Lying brain © http://memegenerator.net

I was discussing weight loss with a friend who is also working to become less than he is. He commented he thinks he has the opposite of anorexia; he knows he has a good bit of weight to lose, but when he looks in the mirror, he does not see it.

It is interesting, in a rather disturbing way, that our brain can distort what we see when we look at ourselves. If our minds can fool us about how our bodies look, something we should be able to confirm or deny by looking in the mirror, how much more can it fool us about thoughts, feelings, and actions?

You think you have been kind and loving to your bride today – but your mind might be hiding things from you. She thinks she was respectful to you when you were out together, but her mind might be distorting things. When the two of you perceive something differently, it’s possible you are both wrong!

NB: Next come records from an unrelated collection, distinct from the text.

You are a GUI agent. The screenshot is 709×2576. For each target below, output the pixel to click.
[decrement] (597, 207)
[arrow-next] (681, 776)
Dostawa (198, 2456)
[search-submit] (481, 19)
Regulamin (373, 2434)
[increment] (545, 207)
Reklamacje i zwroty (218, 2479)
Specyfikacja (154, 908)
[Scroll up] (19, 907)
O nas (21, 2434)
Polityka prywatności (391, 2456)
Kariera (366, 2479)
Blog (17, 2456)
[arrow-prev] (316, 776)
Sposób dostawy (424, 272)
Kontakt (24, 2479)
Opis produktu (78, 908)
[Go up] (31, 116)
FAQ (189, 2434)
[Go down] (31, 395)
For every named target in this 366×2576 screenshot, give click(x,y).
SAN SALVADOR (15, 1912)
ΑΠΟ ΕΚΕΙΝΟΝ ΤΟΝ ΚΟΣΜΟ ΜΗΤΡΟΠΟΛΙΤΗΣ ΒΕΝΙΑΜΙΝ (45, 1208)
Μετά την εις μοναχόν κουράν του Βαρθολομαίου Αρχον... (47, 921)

Anyone who works with couples quickly learns there are three versions of any interaction between a husband and wife; his version, her version, and what really happened. Which spouse is closer to reality can be difficult (or impossible) to determine. Additionally our brains distort some things more than others, so sometimes he is close to reality while she is not in the same zip code, while other times she is close and he misses it big time. We all have areas where we are reality challenged.

The best thing you can do is accept the fact your brain distorts things, and you cannot see the distortion because the mind you use to judge it is the mind causing the distortion. Accept that sometimes you are closer to reality, and sometimes you bride is closer, and there is no way you can know, much less prove, you are right and she is whacked! Even a third party may not be much help if they must rely on one or both of you relaying your perception. It is sometimes helpful to describe an event as simply as possible to a friend; if you can keep your perspective out of it, they may see something you do not.

To work on such things as a couple, ask your bride to describe what she thinks is going on, and do the same from your perspective. This will show you the difference, but it does not help you know if either of you is close to reality. On-going discussion and trying to see things as your spouse sees them will help. Even if you don’t see it as she does, if you can learn to know how she will see certain things, you can work to avoid bad situations. Find different ways to do and express things. Look for ways of speaking and acting the two of you perceive closer to the same way. This is far more helpful, and far less aggravating, than endlessly arguing about who has a monopoly on reality.